## [WHAT YOU WILL DO]
Where the line containing "Where should I" appears, begin retyping; continue exactly through the final line of the data. Omit every picture.
____ INFORMATION SUPPLIED
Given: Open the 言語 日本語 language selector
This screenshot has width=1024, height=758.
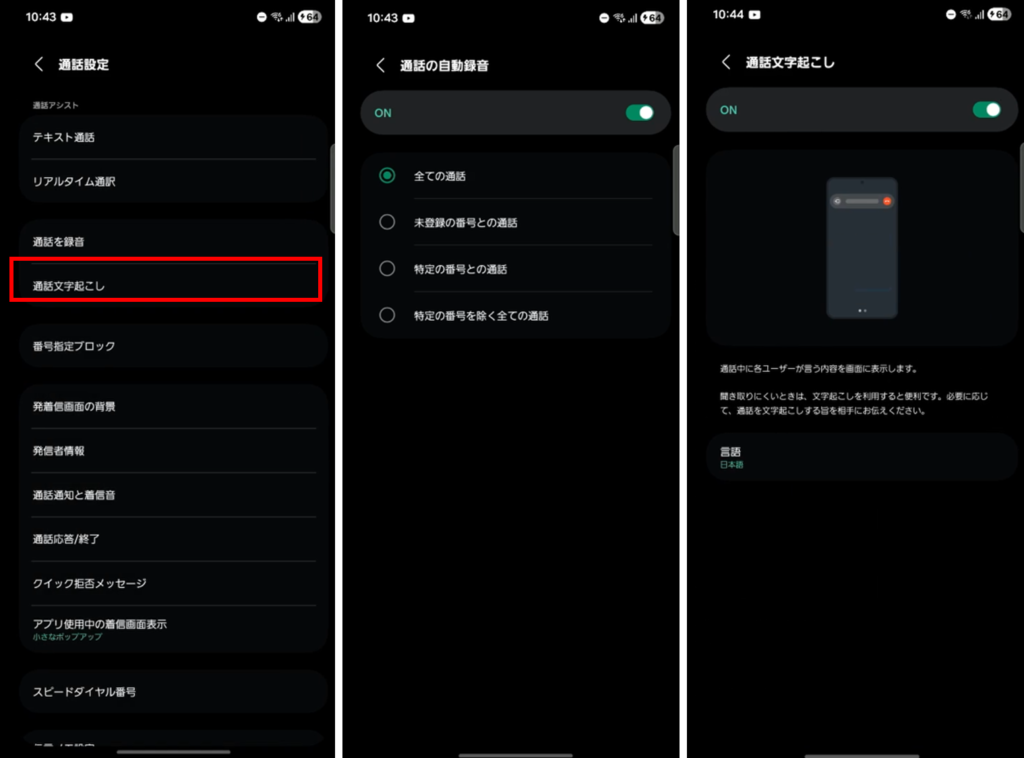Looking at the screenshot, I should pos(861,457).
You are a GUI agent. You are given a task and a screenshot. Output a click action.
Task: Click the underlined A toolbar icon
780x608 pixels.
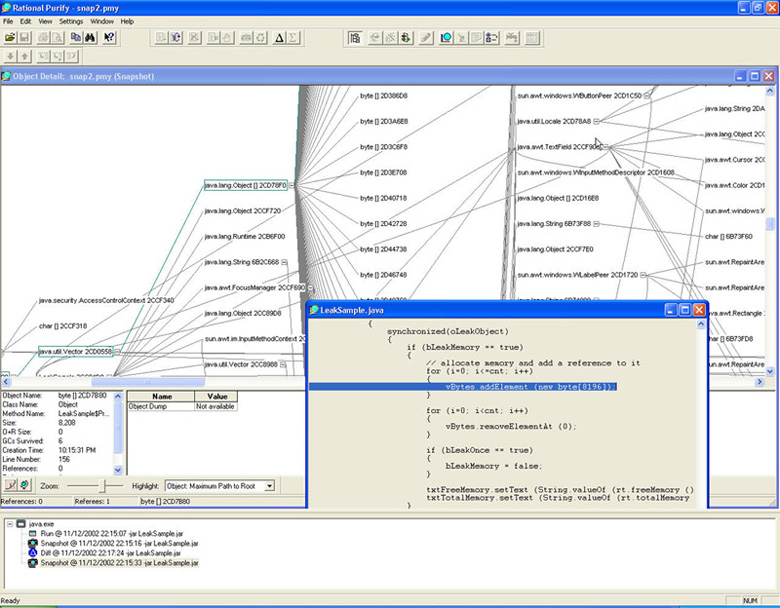pos(279,38)
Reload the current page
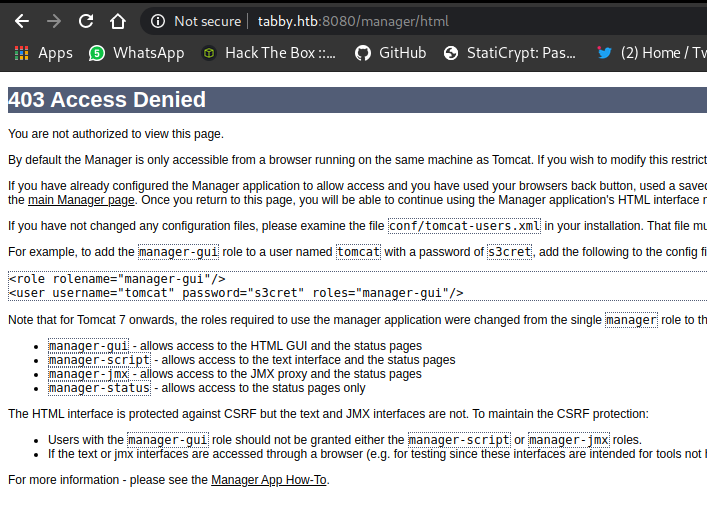The image size is (707, 507). 86,21
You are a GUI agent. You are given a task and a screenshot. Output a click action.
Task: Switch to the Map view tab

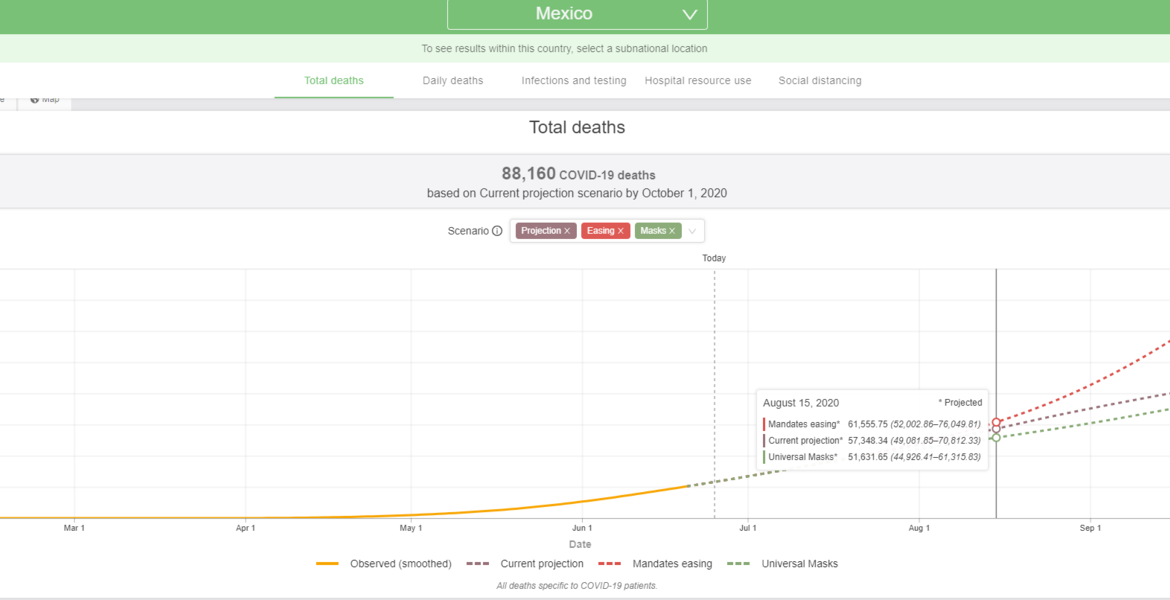click(45, 99)
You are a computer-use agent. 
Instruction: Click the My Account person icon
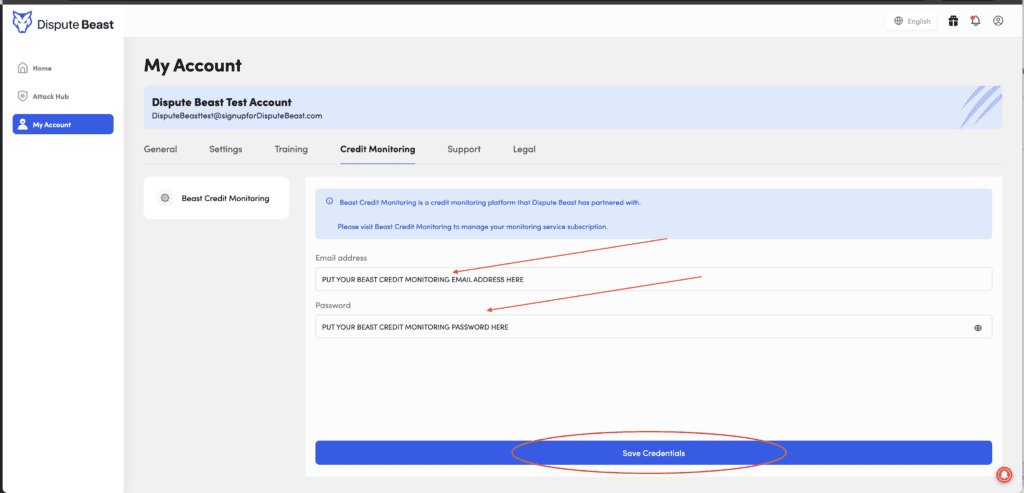(22, 125)
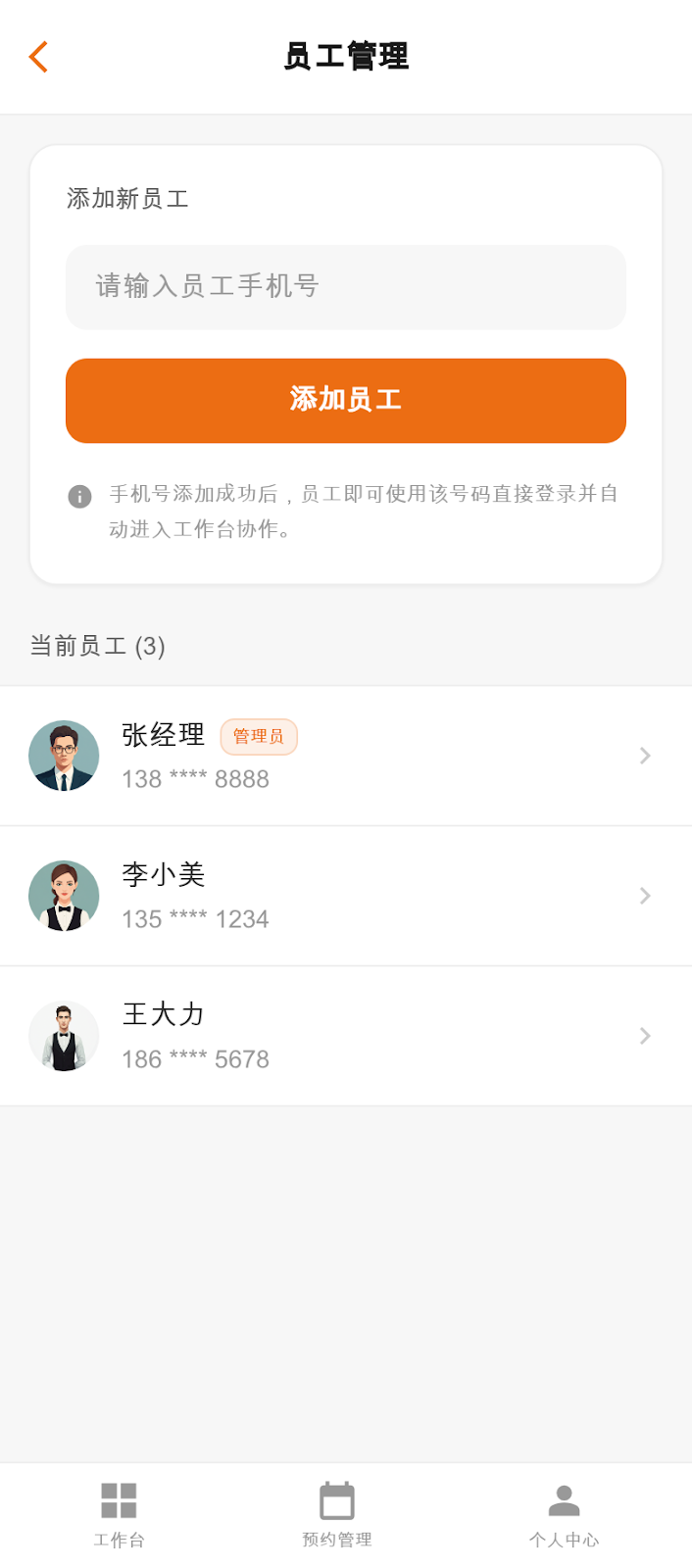This screenshot has width=692, height=1568.
Task: Click the 管理员 badge
Action: point(259,737)
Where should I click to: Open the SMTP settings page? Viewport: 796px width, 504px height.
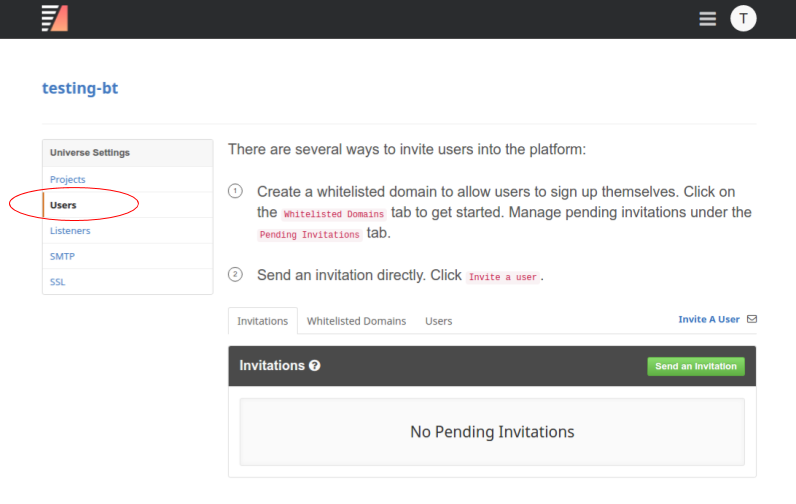tap(62, 256)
________
## [SOLUTION TO THE PROBLEM]
Where should I click to: Open the SMTP settings page? Viewport: 796px width, 504px height.
tap(62, 256)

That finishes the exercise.